The phrase, "The king can do no wrong," may sound quaint today. It means a citizen cannot sue the sovereign, even if the king is wrong. This is called sovereign immunity. In American legal parlance, the sovereign is the government.

When the government starts acting like a business, the courts have had problems with this powerful remnant of regal immunity. Aside from passing laws, state legislatures engage in a variety of construction ventures. They build schools, clear and maintain playgrounds, build roads, and fund power installations. Most, if not all, electrical contractors will, at some time, have one of these projects.

In order to induce contractors to perform state-funded work, the government will waive its immunity and allow itself to be sued within prescribed boundaries. For this purpose, many state and county governments have contract disputes statutes and even dispute-review boards. However, sovereign immunity continues to exist unless it is explicitly waived by statute.

One application of sovereign immunity that may come as a surprise concerns statutes of limitation. With these statutes, after a fixed period of time, a party no longer may pursue its rights in court. Each state has its own time limits. Depending on whether the claim is for breach of contract or a tort (negligence), the statute of limitations may be one, two, six or more years. Regardless, there will come a time when you no longer need to be concerned about being sued. The “sovereign” is not necessarily subject to this constraint. It may be immune to general limitation laws.

Why do the Seattle Mariners matter?

The Washington State Major League Baseball Stadium Public Facilities District (PFD) is the owner of Safeco Field in Seattle. Through arrangements with the Baseball Club of Seattle LP (the Seattle Mariners), the PFD developed the field. It employed a joint venture of two large contractors for the work. After three years of construction, the project was substantially complete.

Seven years later, there was a catastrophic failure of the fire-protection coating system of the exposed steel beams. PFD sued the contractor for breach of contract. However, because of a six-year statute of limitations on breach of contract claims in Washington, the case was dismissed.

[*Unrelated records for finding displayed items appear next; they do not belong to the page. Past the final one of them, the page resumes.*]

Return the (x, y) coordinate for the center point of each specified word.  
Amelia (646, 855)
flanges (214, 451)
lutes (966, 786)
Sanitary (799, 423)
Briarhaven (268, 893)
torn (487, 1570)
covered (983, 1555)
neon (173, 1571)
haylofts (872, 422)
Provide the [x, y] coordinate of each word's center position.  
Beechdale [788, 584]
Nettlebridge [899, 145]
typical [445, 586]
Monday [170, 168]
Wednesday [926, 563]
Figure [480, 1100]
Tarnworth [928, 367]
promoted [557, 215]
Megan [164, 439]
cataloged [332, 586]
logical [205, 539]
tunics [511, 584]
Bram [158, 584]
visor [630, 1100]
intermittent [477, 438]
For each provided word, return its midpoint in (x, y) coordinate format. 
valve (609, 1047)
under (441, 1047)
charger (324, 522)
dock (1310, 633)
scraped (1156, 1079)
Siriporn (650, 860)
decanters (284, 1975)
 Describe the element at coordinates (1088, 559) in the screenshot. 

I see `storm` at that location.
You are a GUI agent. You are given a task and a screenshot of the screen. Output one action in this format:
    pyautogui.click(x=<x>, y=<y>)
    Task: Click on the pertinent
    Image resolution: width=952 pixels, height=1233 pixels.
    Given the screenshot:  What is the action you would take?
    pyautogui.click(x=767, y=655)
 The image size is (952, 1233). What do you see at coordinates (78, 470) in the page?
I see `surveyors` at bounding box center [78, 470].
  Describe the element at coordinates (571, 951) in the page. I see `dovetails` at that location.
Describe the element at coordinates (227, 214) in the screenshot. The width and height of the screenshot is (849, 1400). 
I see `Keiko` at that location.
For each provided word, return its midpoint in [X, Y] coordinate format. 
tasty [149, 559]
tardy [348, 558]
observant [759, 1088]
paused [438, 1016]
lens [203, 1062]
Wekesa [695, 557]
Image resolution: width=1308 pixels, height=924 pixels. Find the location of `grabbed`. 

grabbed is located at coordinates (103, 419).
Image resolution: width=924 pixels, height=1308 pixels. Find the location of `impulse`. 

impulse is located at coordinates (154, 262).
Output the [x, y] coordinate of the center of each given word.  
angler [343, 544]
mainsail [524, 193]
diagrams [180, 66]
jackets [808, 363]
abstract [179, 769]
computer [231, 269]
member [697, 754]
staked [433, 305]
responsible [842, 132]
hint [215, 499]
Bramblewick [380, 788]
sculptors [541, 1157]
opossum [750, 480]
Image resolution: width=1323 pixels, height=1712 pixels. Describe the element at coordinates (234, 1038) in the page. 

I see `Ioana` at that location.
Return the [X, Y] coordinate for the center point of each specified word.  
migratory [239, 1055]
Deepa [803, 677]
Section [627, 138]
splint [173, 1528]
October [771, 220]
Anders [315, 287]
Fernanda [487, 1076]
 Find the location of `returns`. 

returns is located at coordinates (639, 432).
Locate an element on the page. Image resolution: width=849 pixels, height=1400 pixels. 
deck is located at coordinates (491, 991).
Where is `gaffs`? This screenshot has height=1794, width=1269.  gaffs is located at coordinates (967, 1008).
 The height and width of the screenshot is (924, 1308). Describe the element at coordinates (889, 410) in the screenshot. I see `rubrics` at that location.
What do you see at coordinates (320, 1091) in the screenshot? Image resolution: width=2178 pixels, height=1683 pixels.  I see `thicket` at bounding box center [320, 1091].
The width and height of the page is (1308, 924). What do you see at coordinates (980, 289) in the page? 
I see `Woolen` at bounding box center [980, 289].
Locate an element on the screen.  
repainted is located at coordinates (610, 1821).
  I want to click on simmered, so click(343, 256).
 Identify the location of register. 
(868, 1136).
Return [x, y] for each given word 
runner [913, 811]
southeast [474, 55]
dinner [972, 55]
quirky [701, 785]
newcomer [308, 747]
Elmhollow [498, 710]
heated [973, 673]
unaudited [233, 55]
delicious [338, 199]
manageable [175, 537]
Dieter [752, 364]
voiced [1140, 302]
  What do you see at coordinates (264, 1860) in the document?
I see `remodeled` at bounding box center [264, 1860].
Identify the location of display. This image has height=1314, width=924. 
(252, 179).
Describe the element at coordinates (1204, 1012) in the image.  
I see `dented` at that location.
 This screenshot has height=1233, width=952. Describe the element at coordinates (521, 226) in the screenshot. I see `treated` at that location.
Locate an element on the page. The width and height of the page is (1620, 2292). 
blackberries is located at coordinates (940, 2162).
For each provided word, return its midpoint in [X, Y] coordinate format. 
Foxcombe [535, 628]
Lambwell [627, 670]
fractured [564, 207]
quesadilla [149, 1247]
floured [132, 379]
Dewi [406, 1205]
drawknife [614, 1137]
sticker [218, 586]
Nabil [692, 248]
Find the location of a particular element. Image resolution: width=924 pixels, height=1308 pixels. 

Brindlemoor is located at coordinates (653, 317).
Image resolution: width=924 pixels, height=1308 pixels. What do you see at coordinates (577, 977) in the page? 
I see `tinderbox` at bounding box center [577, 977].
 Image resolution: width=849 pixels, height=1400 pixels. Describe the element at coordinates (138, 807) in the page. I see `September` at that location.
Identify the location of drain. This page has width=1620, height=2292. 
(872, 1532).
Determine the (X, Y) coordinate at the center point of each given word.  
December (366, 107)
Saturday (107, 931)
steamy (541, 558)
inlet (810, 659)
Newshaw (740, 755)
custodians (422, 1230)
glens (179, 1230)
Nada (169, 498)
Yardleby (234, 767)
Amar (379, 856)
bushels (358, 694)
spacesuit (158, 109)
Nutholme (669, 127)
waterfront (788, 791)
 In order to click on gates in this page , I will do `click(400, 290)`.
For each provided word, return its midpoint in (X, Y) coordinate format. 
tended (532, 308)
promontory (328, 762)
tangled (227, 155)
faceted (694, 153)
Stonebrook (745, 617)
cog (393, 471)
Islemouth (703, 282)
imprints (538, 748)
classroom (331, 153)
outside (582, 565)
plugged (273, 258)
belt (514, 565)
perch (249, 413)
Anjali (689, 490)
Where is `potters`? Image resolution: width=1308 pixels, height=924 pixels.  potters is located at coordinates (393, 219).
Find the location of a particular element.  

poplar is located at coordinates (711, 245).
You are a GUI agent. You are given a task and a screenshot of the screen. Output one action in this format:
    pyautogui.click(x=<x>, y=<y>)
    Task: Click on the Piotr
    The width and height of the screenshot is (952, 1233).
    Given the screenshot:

The Supreme Court reversed the decision and reinstated the lawsuit.

At the heart of the legal question of time limits was the Washington statute, which stated, in part, that “there shall be no limitation to actions brought in the name or for the benefit of the state.” On its face, this law allows the state to bring a breach of contract action at any time in the future. Realize also that this statute is not limited to contract actions. An earlier case allowed a school district to bring a tort claim for design and construction defects 20 years after completion of a school.

This decision, exempting the state from statutes of limitation, is not unique to Washington but generally is true across the country. The effects of a late lawsuit on a contractor’s insurances, and on the liabilities of lower tier subcontractors and suppliers, are not clear.

Sovereign acts versus commercial ventures

The Latin phrase “nullum tempus occurrit regi,” means “no time runs against the king.” These days, however, state governments get into ventures far removed from traditional governing functions. In some instances, the courts have found that the government is not acting in its sovereign capacity and so is not immune from the law. The line between sovereign or proprietary is not easily defined.

State-owned and maintained commercial ballparks are within the sovereign acts protection. These facilities have been held to fall within the scope of a sovereign function in Illinois, Maryland and Wisconsin, even though the heart of these ventures is a professional ball club, and entry to the park is not free.

On the other hand, it has been held that an electrical supply system, owned and operated by the state, is not a sovereign function. In Washington Public Power Supply System v. General Electric Co., there is “no indication in the Washington Constitution [...] that the development, production, or sale of electrical energy [...] is a sovereign duty of the state.”

According to the case law, “The mere fact that a government project serves a public purpose or grants an economic benefit does not elevate it to the level of a sovereign act. [...] Public health and safety are not the basis [sic] for distinguishing between governmental and proprietary functions of a municipality.”

How can you know?

Courts in Arizona, Massachusetts, Michigan and North Carolina have held that, when substantial admission fees are charged, a state or municipal ballpark is not exempt from the statutes of limitation. In Virginia and Pennsylvania, some state projects have been deemed to be “proprietary” because state law did not require them to be built, but they were allowed to be built under enabling legislation. As such, statutory time limits apply.

There have been efforts by the American Bar Association and others to develop a uniform procurement code that would clarify and, in some instances, eliminate, this residual, antique concept of sovereign immunity. Where the concept persists in state law, the effects can take a contractor by surprise and indefinitely extend one’s potential liability.